Plan rządu zakłada, by w ciągu 11 lat wszystkie nowe samochody osobowe i furgonetki sprzedawane w Irlandii miały silniki elektryczne. Projekt znalazł się wśród 180 propozycji zawartych w opublikowanym 17 czerwca rządowym Planie Akcji Klimatycznej. Dokument ten stwierdza, że pod względem emisji gazów cieplarnianych Republika Irlandii jest daleko od wyznaczonego wcześniej kursu.
Minister środowiska Richard Burton oświadczył, że Irlandia jest w 85 proc. zależna od paliw kopalnych. Zadeklarował, że Irlandia emituje coraz więcej dwutlenku węgla i ocenił, że należy ten trend odwrócić.

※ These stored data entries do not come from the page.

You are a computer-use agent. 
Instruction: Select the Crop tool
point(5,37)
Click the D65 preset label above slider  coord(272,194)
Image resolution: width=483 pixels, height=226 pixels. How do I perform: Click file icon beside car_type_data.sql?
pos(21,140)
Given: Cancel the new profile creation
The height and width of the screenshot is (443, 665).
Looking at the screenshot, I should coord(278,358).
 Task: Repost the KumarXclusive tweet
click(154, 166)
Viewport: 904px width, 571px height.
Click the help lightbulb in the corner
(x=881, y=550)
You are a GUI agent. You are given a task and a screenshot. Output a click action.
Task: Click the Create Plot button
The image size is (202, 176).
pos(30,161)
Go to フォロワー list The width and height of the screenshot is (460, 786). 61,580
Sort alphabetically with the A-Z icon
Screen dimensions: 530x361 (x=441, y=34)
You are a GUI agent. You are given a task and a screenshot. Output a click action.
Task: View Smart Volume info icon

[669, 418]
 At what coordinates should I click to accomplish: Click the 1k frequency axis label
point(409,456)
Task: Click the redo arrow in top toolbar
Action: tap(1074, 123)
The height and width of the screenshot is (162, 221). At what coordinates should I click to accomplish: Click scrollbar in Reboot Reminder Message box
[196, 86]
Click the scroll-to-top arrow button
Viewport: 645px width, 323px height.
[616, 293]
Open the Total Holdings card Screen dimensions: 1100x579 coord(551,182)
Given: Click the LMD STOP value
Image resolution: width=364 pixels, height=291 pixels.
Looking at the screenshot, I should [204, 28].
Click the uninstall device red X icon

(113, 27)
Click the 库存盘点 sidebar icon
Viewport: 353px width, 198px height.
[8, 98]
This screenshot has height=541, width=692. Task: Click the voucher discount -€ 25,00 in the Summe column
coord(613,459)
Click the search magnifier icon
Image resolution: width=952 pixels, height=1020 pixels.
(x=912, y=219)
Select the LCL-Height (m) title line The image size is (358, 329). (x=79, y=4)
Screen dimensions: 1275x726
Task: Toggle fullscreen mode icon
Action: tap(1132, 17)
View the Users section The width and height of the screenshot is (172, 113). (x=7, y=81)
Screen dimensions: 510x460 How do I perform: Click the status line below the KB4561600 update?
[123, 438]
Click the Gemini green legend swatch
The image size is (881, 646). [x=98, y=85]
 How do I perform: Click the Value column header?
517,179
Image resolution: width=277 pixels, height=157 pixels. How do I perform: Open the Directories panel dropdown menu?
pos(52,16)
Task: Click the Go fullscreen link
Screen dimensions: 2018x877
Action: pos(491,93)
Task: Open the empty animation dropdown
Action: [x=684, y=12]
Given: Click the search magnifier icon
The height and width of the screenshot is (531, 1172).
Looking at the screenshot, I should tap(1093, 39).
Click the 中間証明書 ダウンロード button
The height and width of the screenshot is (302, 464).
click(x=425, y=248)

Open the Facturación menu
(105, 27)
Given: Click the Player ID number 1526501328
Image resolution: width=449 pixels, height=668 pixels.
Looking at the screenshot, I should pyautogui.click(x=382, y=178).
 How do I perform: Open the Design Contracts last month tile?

Rządu chce, by do czasu wprowadzenia zakazu kupowania aut z silnikami spalinowymi po ulicach jeździło 950 tys. pojazdów elektrycznych. Plan władz Irlandii zakłada wprowadzenie od 20025 r. obowiązku wyposażania budynków niemieszkalnych z co najmniej 10 miejscami parkingowymi w punkt ładowania aut elektrycznych.
Od 2045 r. pojazdom z silnikami spalinowymi mają przestać być wydawane certyfikaty badań technicznych, które dziś właściciele pojazdów starszych niż 10 lat muszą co roku odnawiać.
Opozycja ostrożnie podchodzi do zapowiedzi rządu. Partia Republikańska (Fianna Fáil) skrytykowała gabinet za nieprzedstawienie kosztów wprowadzenia planu.